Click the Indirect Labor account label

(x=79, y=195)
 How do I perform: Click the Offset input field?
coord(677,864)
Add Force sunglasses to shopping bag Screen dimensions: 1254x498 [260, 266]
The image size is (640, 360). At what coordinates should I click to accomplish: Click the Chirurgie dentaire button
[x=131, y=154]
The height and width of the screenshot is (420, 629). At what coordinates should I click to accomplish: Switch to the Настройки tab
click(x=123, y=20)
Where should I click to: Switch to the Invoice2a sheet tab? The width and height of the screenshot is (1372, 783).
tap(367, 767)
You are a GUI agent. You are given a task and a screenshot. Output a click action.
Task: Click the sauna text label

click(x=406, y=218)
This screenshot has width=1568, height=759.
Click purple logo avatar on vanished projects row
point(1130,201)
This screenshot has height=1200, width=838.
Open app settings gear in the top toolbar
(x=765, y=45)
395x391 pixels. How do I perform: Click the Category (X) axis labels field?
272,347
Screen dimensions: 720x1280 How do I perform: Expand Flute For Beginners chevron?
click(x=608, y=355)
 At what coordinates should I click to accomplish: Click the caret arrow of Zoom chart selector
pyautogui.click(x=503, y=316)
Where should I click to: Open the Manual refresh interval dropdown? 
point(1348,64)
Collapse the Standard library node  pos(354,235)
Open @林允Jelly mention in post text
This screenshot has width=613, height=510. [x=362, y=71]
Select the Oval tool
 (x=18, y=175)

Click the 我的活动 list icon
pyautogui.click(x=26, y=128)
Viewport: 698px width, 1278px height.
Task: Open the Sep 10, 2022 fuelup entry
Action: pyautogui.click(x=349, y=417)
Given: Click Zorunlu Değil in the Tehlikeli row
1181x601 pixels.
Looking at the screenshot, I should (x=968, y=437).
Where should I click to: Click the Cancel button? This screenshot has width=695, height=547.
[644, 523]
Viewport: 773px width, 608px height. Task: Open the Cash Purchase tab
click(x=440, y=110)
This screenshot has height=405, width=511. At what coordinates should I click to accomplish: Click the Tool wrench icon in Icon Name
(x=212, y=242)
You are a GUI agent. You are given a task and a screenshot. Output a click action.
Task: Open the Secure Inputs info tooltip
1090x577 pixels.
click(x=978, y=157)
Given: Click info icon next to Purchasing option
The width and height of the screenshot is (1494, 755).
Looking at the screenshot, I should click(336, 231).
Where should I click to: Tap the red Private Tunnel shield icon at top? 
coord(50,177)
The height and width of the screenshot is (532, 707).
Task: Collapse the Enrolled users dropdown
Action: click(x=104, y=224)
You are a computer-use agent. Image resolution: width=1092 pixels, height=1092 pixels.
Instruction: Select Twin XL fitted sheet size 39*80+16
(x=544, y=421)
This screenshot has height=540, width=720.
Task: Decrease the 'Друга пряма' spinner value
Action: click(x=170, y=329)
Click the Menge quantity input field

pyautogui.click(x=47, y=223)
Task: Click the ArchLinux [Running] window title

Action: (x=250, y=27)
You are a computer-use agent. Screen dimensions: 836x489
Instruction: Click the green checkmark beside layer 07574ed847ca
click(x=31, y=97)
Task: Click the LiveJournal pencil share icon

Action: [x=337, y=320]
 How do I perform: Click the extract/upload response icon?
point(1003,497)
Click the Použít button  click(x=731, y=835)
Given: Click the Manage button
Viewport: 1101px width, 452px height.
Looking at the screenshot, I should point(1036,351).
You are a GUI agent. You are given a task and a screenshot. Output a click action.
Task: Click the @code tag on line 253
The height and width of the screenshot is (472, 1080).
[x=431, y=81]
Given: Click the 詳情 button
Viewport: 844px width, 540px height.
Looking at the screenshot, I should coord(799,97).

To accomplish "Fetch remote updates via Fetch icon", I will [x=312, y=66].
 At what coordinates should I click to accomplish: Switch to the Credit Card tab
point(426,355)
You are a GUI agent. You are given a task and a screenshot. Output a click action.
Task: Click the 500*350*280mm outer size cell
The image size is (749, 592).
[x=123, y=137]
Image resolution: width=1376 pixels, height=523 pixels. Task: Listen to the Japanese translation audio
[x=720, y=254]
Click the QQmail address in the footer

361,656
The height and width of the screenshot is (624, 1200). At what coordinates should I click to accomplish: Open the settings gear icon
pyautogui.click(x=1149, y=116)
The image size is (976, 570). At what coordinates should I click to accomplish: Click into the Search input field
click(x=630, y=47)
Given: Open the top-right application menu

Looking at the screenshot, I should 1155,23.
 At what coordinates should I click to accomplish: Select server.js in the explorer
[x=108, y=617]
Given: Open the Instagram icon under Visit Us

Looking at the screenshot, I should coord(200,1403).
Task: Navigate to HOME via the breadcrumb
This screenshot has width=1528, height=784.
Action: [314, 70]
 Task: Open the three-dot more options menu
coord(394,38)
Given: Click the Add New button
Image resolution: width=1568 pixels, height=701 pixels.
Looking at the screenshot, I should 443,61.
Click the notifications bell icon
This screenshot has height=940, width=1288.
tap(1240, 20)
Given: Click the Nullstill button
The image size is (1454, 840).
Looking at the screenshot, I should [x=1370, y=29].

WHAT THIS TASK INVOLVES: How many of the lines in the listing above carry the word "info"? Respond with that number alone.

FINISHED TASK: 2